Yahoo's overall revenue in the third quarter increased 7% from the quarter a year earlier to $1.2 billion, the company said Tuesday.
Yahoo continues its efforts in trying to make itself more attractive to advertisers, but those efforts, thus far, appear to be stagnant.
It's no secret CEO Marissa Mayer has been pushing mobile as a potential source of revenue since taking the helm of the storied internet company in 2012. On paper, mobile revenue looks good; it's up to $271 million from $207 million during the same time a year ago. However, it still trails behind the $844 million that desktop brought in.
The Sunnyvale, Calif.-based company separates its revenue from banners and desktop search ads from money it makes from mobile, video, native and Tumblr ads, or as Yahoo calls them, Mavens. The company has been growing Mavens while its historical revenue generator -- selling desktop banner ads -- has been struggling.
Revenue generated from Mavens was up $422 million, or 43% year-over-year. Mavens is the fastest growing core in Yahoo's digital advertising portfolio. In the previous quarter, Mavens generated about $399 million.

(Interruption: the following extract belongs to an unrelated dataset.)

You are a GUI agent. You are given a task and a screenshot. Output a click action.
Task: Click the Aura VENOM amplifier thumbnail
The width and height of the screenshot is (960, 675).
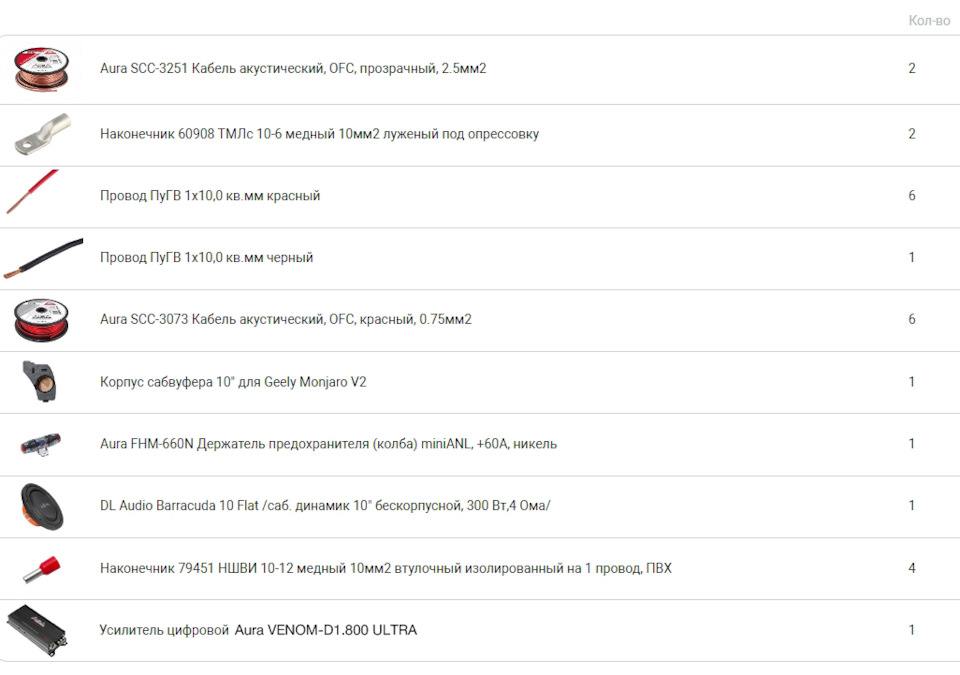tap(37, 630)
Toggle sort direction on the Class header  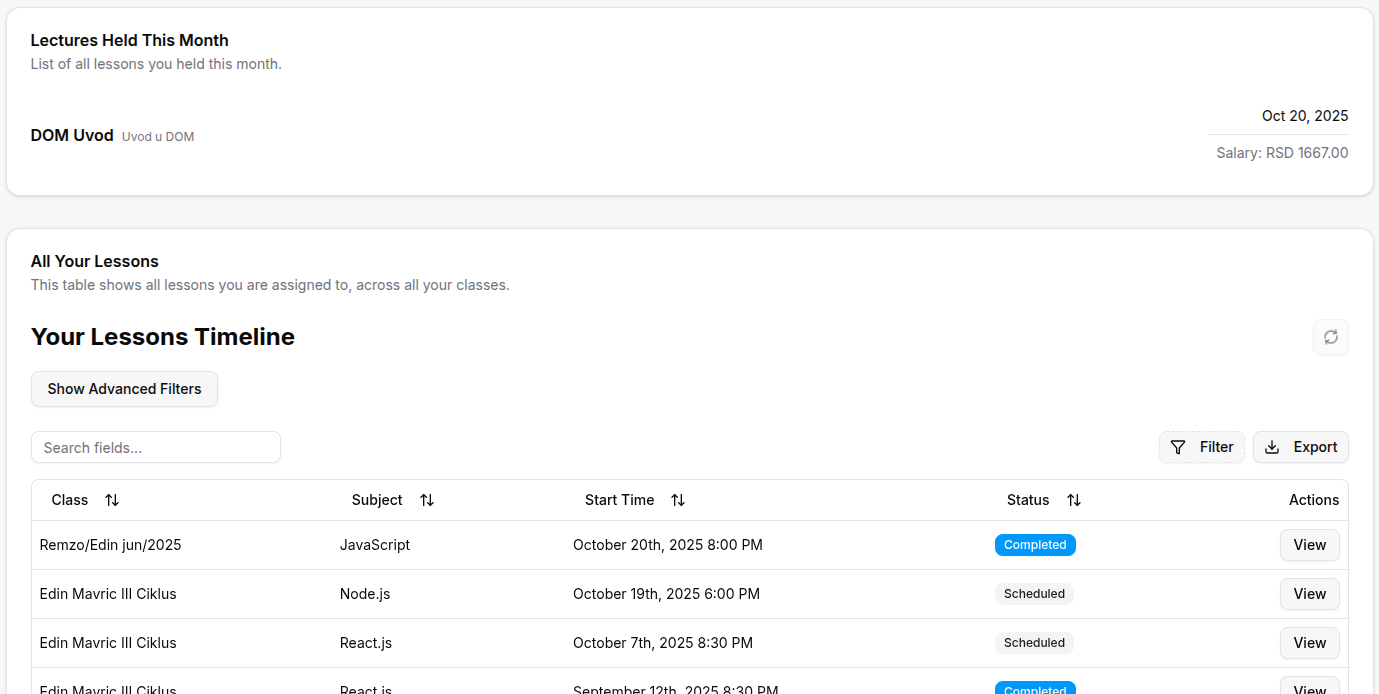[x=111, y=500]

And while Yahoo is continuing to show growth in search, the cost of acquiring traffic is proving to be costly.
Revenue from search increased by about 2% to $870 million in the third quarter of 2015. Still, Yahoo pays Mozilla and Oracle to provide search results and the company dished out some $223 million in traffic-acquisition costs, up from $54 million during the same time a year ago.
According to ComScore, Yahoo has a search market share of about 12.8% and ranks behind Microsoft (19.8%) and Google (64.5%).
Meanwhile, display revenue hit $509 million, an increase of 14% year-over-year.
Additionally, the company said it would aim to spin off its 15% stake in e-commerce giant Alibaba in January.
Ms. Mayer chimes in on key departures
On Monday, it was announced that development chief Jackie Reses left Yahoo to join Square Capital. Soon after, Re/Code reported Lisa Licht, senior VP of marketing partnerships and platforms, had departed as well.
Ms. Mayer, meanwhile, said during Tuesday's earnings call that Lisa Utzschneider has been appointed to chief revenue officer to lead Yahoo's global sales organization. "The design and changes in Yahoo leadership are the result of careful planning," Ms. Mayer said. "This leadership team is unequivocally the strongest it's been during my tenure."
Yahoo strikes a deal with Google
News broke moments before Yahoo's Q3 earnings about a deal it had made with Google. Through the partnership, Google AdSense Ads will now appear on Yahoo, a likely stream of revenue for Yahoo as Google will pay Yahoo an undisclosed percentage for the service.
Last April, Ms. Mayer renegotiated a nonexclusive deal with Microsoft, meaning Yahoo could reach out to the likes of Facebook or Google to also source its results within its search pages. Additionally,Yahoo can still use Microsoft's Bing or its own technology to provide search ads.
That deal is set to expire October of 2018 and is still subject to regulatory review.